After a long, leisurely lie-in (the jet-lag had been getting to me), Rachel and I started our second day with a second visit to EJ's. We ordered exactly the same meals, were served by exactly the same waitress and almost sat in the exact same spot. I think we were both feeling a bit overwhelmed by the 'newness' of New York (haha) so appreciated the familiarity.
We split up after brunch so we could have a proper explore on our own, and I decided to wander downtown in the direction of the Roosevelt Island tram. Roosevelt Island is a tiny, thin strip of land located just east of Midtown. It's mostly residential, although it does have a few tennis courts/gyms which lots of rich Upper East Siders go to when it's warm and they want to practice their backhand. It's also historically where the city kept its prisoners and mental patients (and, as a result, the island is now filled with abandoned asylums, hospitals and prisons, which I hear are explorable. Future blog post, perhaps?).

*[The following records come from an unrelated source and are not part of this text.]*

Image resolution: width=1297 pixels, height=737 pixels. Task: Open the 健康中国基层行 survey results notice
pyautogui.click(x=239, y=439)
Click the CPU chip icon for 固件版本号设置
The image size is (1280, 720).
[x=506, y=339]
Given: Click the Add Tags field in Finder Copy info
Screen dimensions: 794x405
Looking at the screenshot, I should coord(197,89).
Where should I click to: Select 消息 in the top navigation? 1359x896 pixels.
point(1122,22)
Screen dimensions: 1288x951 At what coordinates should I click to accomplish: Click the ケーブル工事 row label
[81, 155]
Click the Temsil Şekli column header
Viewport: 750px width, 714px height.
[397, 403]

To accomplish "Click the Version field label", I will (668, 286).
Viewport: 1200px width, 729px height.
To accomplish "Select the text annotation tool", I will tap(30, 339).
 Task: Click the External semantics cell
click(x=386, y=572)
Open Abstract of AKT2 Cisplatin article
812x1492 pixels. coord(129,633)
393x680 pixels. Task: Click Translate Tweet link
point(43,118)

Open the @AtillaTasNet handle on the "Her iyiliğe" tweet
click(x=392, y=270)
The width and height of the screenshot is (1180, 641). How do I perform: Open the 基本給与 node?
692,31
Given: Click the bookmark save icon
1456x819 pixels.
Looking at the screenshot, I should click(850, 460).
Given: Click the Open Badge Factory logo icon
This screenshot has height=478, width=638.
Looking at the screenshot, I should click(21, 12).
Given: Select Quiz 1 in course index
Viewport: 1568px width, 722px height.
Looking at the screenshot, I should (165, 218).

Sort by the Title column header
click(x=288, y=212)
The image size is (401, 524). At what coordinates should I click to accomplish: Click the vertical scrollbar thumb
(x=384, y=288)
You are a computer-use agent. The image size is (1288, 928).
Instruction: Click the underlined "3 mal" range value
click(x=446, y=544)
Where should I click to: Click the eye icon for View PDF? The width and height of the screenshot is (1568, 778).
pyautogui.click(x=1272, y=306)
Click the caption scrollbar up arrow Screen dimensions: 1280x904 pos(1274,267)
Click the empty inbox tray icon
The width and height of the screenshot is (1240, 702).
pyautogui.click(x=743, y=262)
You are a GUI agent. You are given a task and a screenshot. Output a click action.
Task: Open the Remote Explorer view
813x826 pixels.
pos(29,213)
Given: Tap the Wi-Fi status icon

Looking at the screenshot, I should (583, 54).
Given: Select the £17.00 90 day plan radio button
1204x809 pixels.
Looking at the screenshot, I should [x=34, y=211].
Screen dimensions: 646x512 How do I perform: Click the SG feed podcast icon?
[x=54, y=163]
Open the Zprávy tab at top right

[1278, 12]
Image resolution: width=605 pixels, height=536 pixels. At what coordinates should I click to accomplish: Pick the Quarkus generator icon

Because the island is so tiny, it's pretty inaccessible. Until 1976, there were no subway stops and no buses - the only way in was apparently by a rickety lift which descended through the centre of the bridge. Now though, one of the best ways to get there on foot is, bizarrely, by cable car. It's a pretty surreal experience walking along the packed streets of New York and suddenly looking up to see a bright red cable car, full of commuters, streaking across the sky.
But, once onboard, I realised what a great perspective on the city it gives - pieces of historic New York that would usually be ignored when on the ground suddenly loomed into view. Anyone who's visited New York will have climbed one of its perilously tall skyscrapers in search of that bird's-eye city view, but few will have found themselves moving through it - dodging buildings and bridges on both sides.
Once we landed (it really felt like flying!), I decided to have a wander. The view from the park was STUNNING. You can see the entire length of Manhattan's East side from the edge of the island. I found a nice spot to rest by the water, and it was so warm and peaceful with the water lapping against the shore that I ended up staying for four hours. I had a good book (Jeffrey Eugenides' The Marriage Plot) and a whole bench to myself, so barely noticed the time passing.
After my restful afternoon, I met up with Rachel for a mani-pedi at my fave nail salon up in Yorkville. Even just a couple of days of pounding New York's pavements had left our feet sore and blistering, so by this point a pedicure was pretty necessary. We ended the day with veggie burgers and frozen margaritas at Dallas BBQ, and tottered home to bed, well and truly sozzled.
Today (Sunday), has been mostly spent recuperating. I actually haven't even left the house yet and it's half 6, so that will have to be remedied pretty soon. Tonight we're going to head to the Lower East Side to check out a few more old haunts (namely 16 Handles, the home of the best frozen yoghurt in the world) and possibly a few new ones. 'Til then, sayonara!